A pointer is a thing that supports one operation. The dereference operation, written as prefix *pointer, takes a pointer and produces a variable. (Pointers support other operations such as arithmetic and indexing -- which is a form of arithmetic -- but let's not go there.)
An array is a thing that supports one operation. The index operation takes an array and an integer and produces a variable. It's syntax is postfix: array[index]
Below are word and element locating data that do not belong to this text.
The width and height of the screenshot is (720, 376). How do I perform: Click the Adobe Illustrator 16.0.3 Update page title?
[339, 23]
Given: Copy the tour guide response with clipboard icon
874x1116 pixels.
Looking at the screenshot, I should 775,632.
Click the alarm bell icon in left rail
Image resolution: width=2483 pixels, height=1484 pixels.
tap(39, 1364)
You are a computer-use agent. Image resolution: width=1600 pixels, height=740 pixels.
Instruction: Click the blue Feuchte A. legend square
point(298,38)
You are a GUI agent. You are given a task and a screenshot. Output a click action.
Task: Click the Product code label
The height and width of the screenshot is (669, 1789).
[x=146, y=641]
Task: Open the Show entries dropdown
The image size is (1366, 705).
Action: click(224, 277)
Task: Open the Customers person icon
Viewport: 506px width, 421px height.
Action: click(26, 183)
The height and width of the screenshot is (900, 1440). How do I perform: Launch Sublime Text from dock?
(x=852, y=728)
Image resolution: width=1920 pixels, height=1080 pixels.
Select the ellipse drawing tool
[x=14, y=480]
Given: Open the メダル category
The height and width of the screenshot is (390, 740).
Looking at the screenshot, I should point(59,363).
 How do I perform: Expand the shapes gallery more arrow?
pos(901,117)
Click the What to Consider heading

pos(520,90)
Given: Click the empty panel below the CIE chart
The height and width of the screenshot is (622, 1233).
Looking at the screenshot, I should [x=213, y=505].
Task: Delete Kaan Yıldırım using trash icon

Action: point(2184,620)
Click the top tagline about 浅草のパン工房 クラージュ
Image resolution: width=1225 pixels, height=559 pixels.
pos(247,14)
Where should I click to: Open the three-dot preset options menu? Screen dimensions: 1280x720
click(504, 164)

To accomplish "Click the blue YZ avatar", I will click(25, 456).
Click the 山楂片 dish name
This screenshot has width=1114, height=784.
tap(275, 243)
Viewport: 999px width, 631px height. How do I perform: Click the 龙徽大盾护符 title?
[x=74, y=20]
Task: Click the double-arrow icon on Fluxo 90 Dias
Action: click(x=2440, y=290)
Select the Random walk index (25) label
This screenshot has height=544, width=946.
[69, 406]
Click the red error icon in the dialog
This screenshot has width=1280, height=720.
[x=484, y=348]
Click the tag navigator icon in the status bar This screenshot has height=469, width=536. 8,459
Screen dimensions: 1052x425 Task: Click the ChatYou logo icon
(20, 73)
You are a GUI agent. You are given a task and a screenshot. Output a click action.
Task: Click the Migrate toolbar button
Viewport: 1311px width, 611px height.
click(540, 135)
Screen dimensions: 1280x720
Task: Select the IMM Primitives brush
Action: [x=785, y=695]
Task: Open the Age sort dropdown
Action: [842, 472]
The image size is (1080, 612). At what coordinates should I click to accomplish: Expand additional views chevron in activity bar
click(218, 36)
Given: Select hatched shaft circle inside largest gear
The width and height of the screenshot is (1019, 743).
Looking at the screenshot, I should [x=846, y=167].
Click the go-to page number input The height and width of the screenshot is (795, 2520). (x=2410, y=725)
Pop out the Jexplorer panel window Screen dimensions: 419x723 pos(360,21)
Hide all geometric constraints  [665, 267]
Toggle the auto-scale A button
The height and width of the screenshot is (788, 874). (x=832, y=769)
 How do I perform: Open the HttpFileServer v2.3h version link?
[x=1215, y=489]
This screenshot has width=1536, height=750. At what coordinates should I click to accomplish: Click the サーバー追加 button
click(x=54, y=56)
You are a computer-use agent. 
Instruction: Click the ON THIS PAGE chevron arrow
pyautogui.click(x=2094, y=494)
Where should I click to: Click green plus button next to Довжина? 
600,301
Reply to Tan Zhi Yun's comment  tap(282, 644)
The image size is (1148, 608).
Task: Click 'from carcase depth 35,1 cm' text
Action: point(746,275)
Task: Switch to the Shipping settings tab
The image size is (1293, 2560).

OK, so now we come to your question. What does the declaration
int p;
mean? That the expression p is a variable of type int. Note that this is a variable; you can store things to p. What does the declaration
int *p;
mean? That the expression *p is a variable of type int. Now that we know that we can deduce what p is. Since *p is a dereference and produces a variable, p must be a pointer to int. What does the declaration
int *p[100];
mean? It means that *the expression *p[i] is a variable of type int provided that i is an integer value from 0 to 99. We got a variable out, but we could have gotten there from either the pointer or the array, so we have to figure out which. We consult the operator precedence table and discover that the indexing operator binds "tighter" than the dereferencing operator. That is:
*p[i]
is the same thing as
*(p[i])
and remember, that thing is a variable of type int. The contents of the parens are dereferenced to produce a variable of type int so the contents of the parens must be a pointer to int. Therefore
p[i]
is a pointer to int. How is that possible? This must be a fetch of a variable of type pointer-to-int! So p[i] is a variable of type pointer to int. Since this is an index operation, p must be an array of pointers to int.
Now you do the next one.
int (*p)[100];
means what?
int *p; --> Declares a pointer to an integer type.
int *p[100]; -->Declares an array of 100 pointers to integer type.
int (*p)[100]; --> Declares a pointer to an array of 100 integers.
Use cdecl for translating such types.